28/10/2009 - 17:01

“Literatura existe antes do livro e existirá depois”


Foto: Claudio Tavares/UPF
Eloy Martos Nuñes (esq.) e Miguel Rettenmaier (dir.) no Seminário de Pesquisa e Leitura
No segundo dia do Seminário de Pesquisa em Leitura e Patrimônio Cultural, evento que integra a 13ª edição da Jornada de Literatura de Passo Fundo, o professor da Universidad de Extremadura, na Espanha, Eloy Martos Núñez, apresentou a conferência “A nova mitologia das (hiper) mídias”

Martos Núñez abriu a conferência dizendo que, hoje, há uma fratura na cultura letrada, na leitura e na escrita acadêmica, provocada e absorvida em grande parte pela internet e pelas novas tecnologias. “Na prática, não é fácil de articular temas como leitura e escrita acadêmica, o papel das novas tecnologias, a publicação acadêmica ou a alfabetização informacional. Abriu-se uma grande diferença entre a "cultura letrada" e as novas práticas de leitura e escrita que foram geradas a partir da Internet. Não se está conseguindo que as novas gerações, os chamados "nativos digitais", se apropriem, como parte do seu patrimônio cultural, da grande tradição clássica, o mundo dos livros, ensaios, etc. E isso acontece em grande medida por conta de um problema de educação que começa no nível básico e termina na Universidade”.

Outra questão é que, se antes a cultura letrada era caracterizada pelo individualismo, numa simples relação do leitor com a obra, hoje, o que se percebe é o compartilhamento, a participação, a convergência de informações, naquilo que se pode definir como inteligência coletiva. Martos Núñez alerta, no entanto, que a internet é apenas uma ferramenta, e o que realmente importante são as práticas associadas a essa tecnologia. Além disso, há que se levar em conta a qualidade do conteúdo gerado na internet e, principalmente, a falta de um mediador que “filtre” o conteúdo à disposição do internauta, como ocorre na relação professor-aluno.

Ele vê no sucesso de sagas como “O senhor dos Anéis” um exemplo de estímulo à leitura, apesar de certas vezes serem repetitivas. “O modelo das sagas funciona bem no gênero épico porque as narrativas são muito perto da realidade do mundo, com todas as suas guerras, batalhas e avatares. Tais aventuras, na vida real, têm lugar em um espaço limitado e característico de um período de tempo mais ou menos extenso, que só podem ser capturadas em uma obra que tenha mais de um volume. Em todo o caso, no papel ou on-line, em um livro ou um filme, quadrinhos ou videogames, a saga chega a ser como um conto maravilhoso, a realização de um sonho (a vitória do bem contra o mal), através de símbolos mais ou menos atualizados”.
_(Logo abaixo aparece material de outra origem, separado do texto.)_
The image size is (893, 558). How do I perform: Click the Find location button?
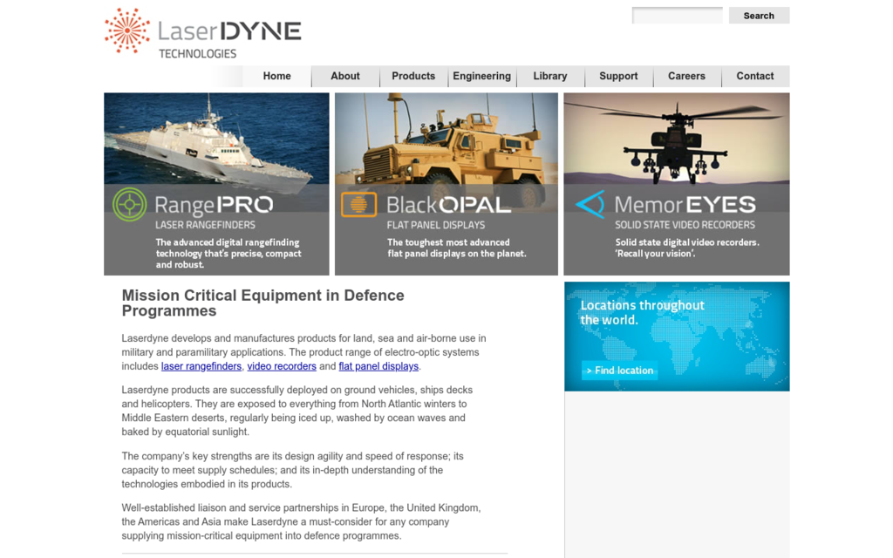620,371
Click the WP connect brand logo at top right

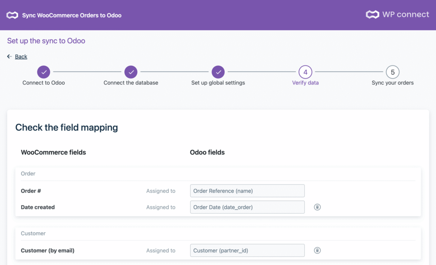[x=397, y=14]
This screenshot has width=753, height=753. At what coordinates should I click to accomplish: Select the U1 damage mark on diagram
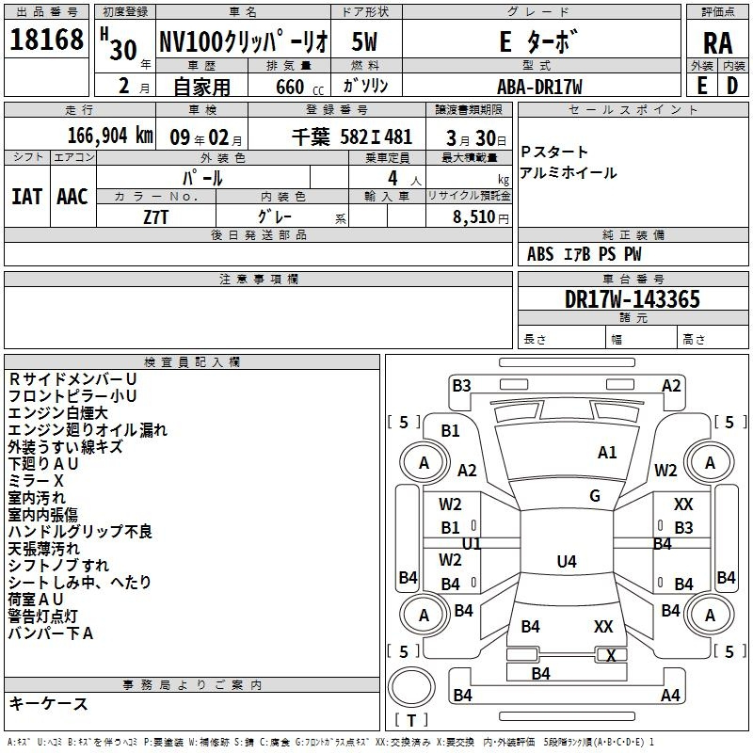[x=472, y=544]

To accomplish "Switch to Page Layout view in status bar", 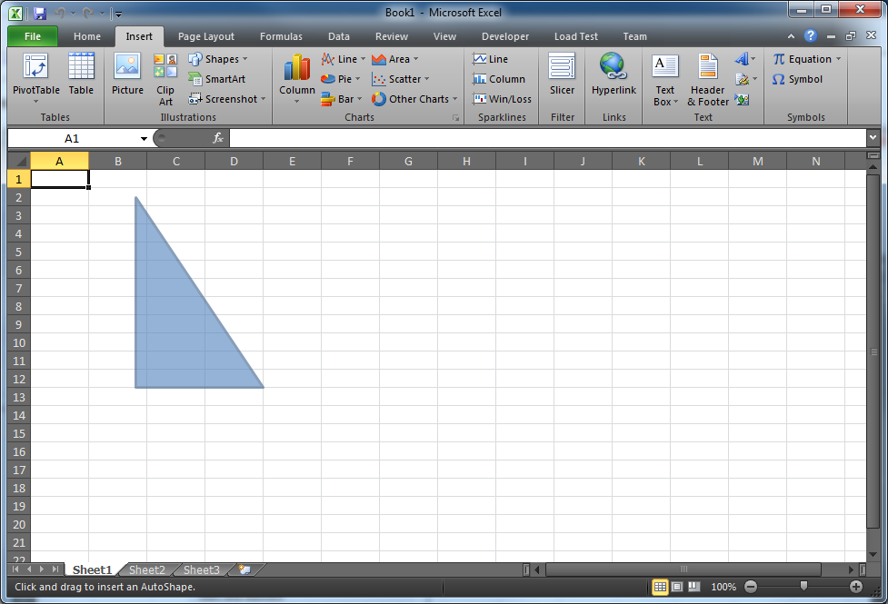I will tap(677, 587).
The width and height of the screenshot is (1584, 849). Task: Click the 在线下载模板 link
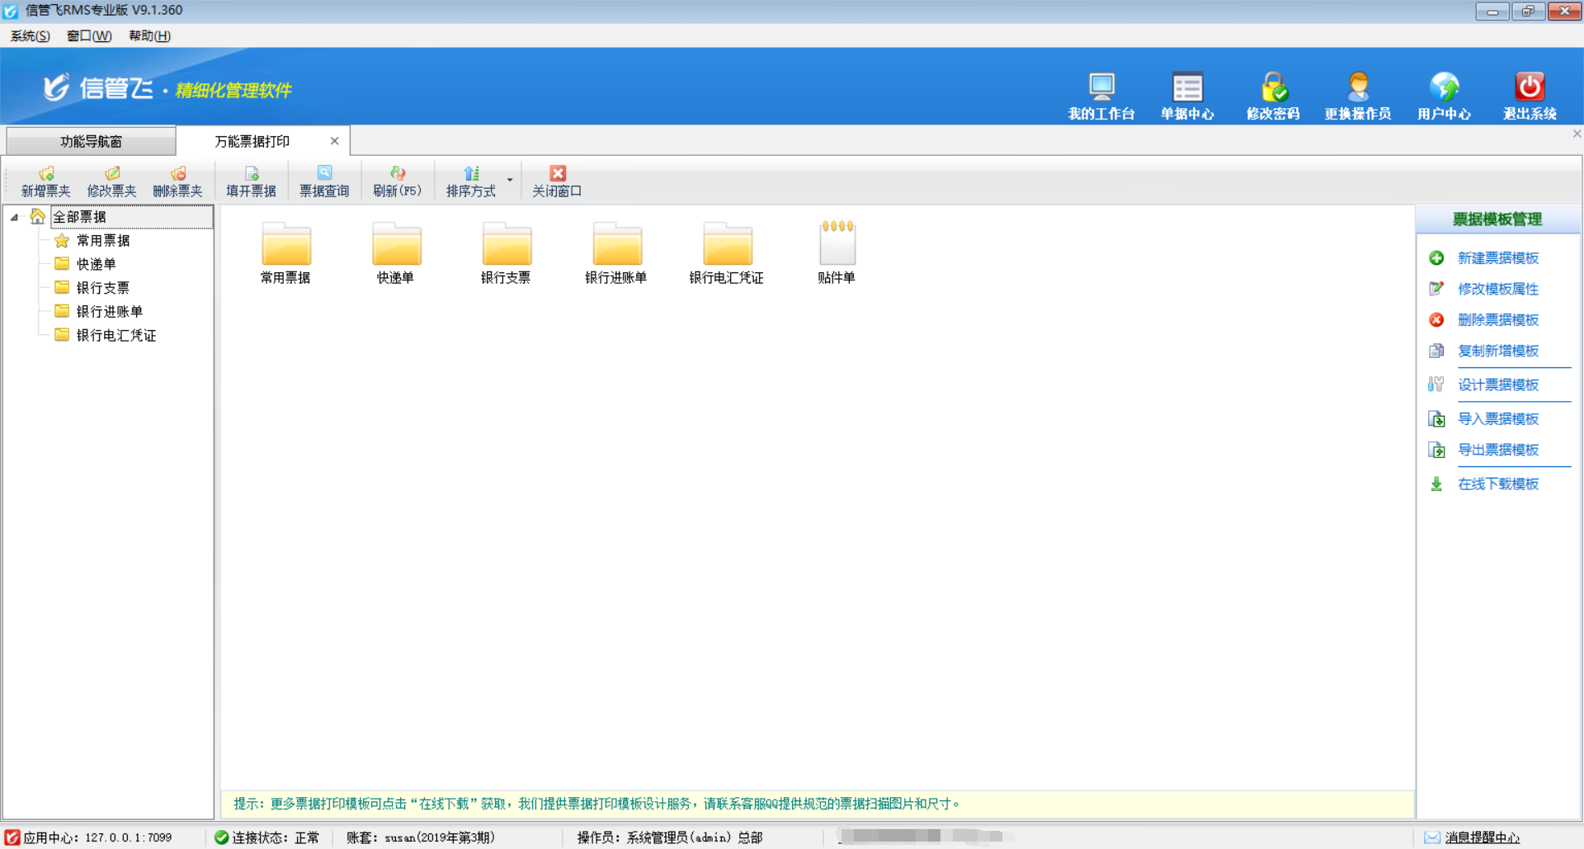point(1497,484)
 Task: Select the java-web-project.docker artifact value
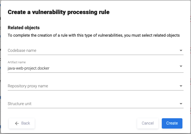coord(29,68)
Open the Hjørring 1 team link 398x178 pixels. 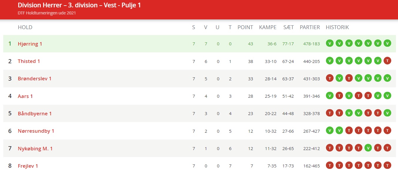[30, 44]
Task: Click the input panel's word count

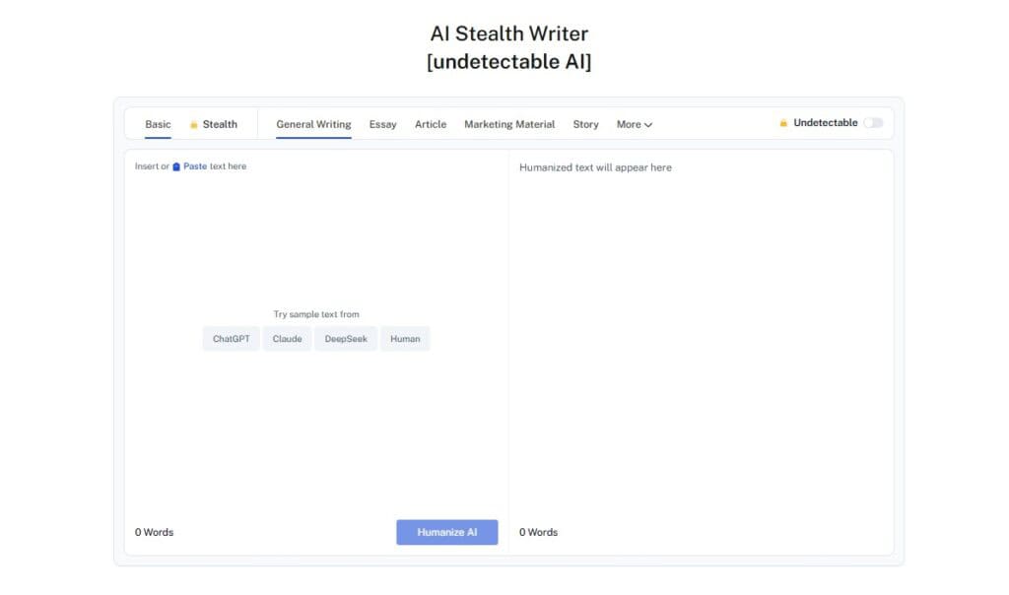Action: pos(154,533)
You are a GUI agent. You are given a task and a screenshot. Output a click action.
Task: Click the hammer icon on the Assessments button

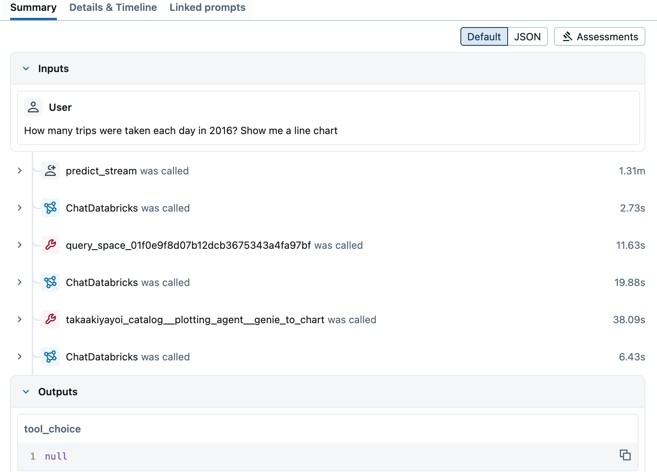[x=568, y=36]
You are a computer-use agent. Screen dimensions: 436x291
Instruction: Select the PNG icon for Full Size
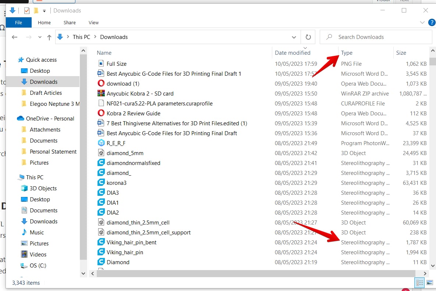pyautogui.click(x=100, y=64)
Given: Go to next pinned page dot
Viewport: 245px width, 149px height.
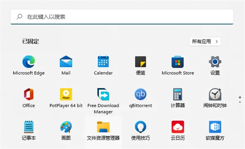Looking at the screenshot, I should tap(240, 102).
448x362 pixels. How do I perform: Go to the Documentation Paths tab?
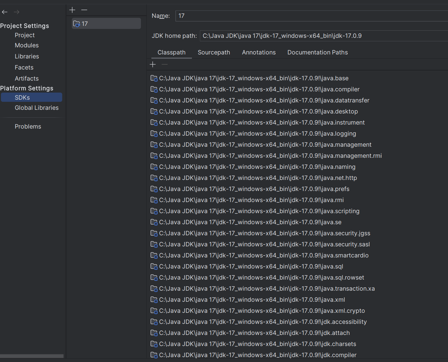click(x=317, y=53)
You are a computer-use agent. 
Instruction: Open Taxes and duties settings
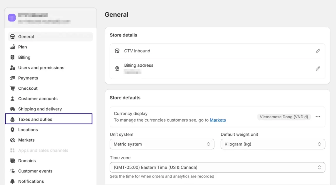coord(35,119)
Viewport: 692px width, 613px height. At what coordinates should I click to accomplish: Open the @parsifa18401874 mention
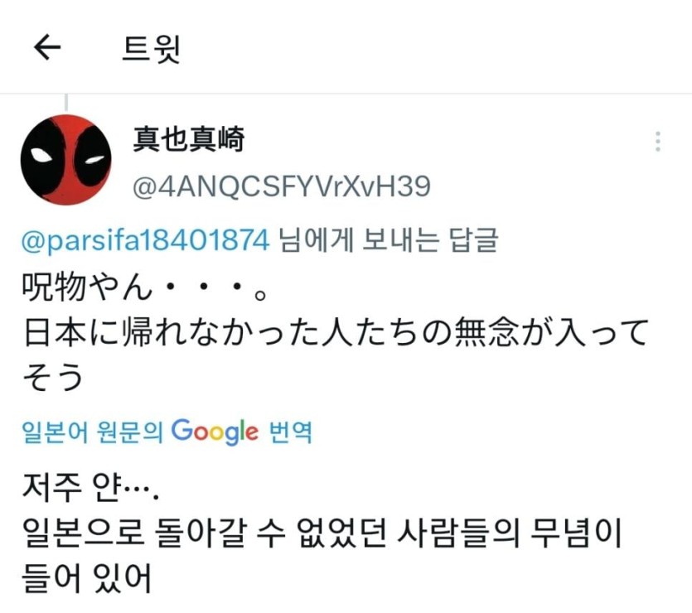pos(145,241)

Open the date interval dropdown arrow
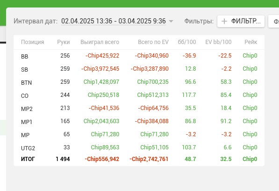171,22
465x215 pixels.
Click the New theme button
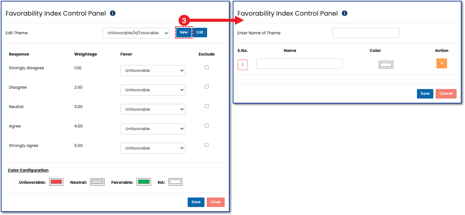point(184,32)
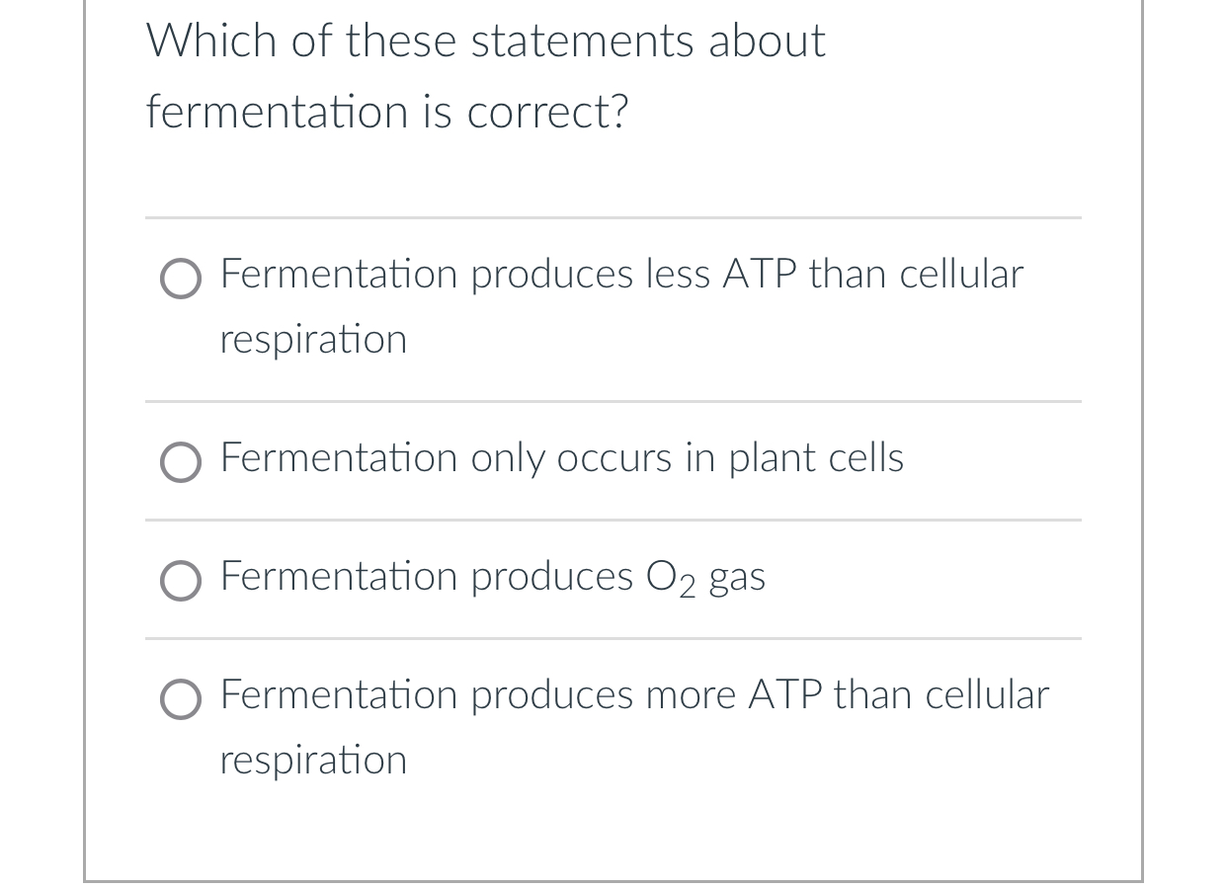Select the radio button for 'Fermentation produces more ATP than cellular respiration'

coord(181,699)
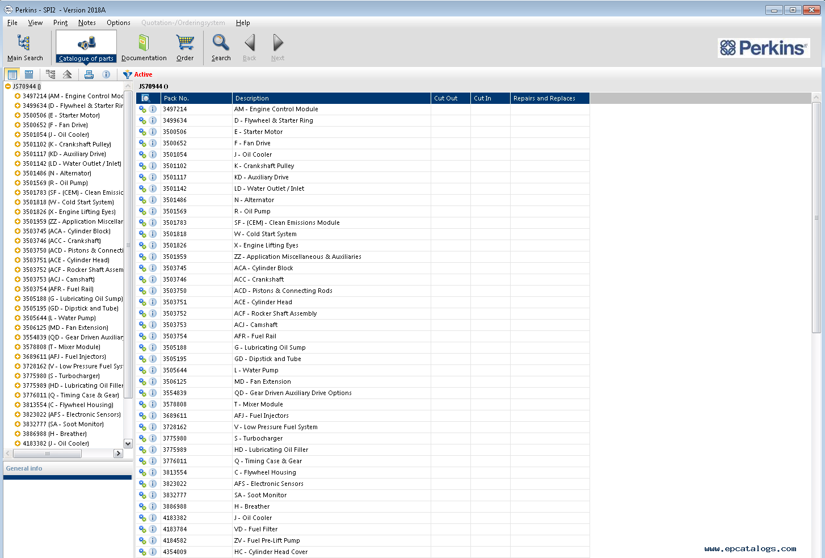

Desta forma, os universitários, como outros jovens, estão mais próximos das sagas por diferentes fatores e interesses. “É verdade, que muitas vezes eles não são receptores críticos. Em grande parte, porque ninguém, nem a universidade, lhes deu as chaves e ferramentas suficientes para entrar neste emaranhado”, destaca.

“As sagas que emocionam comprometem-se com o leitor, e ao revê-las produz-se uma catarse, uma identificação ativa e uma sedimentação de valores. Esta é a nossa proposta. Ler para pensar e pensar para ler – também nos novos ambientes digitais e participativos – este é um autêntico desafio. Temos que ajudar a cultivar a imaginação, a fantasia, superando o simples consumismo, combinando o desenvolvimento da imaginação com o do pensamento crítico”.

Certamente, diz Martos Núñez, o mais difícil é ajudar que cada leitor crie de forma responsável seus próprios caminhos de acordo com os novos tempos, sem se esquecer a dimensão social da leitura e o compromisso que a Universidade tem com a comunidade.

Ao final da conferência, o professor da Universidad de Extremadura, e também coordenador da Red de Universidades Lectoras, questiona as discussões e previsões a respeito do futuro do livro, até mesmo do ponto de vista ético. Polêmicas à parte, o mais importante é que “literatura existe antes do livro e existirá depois”.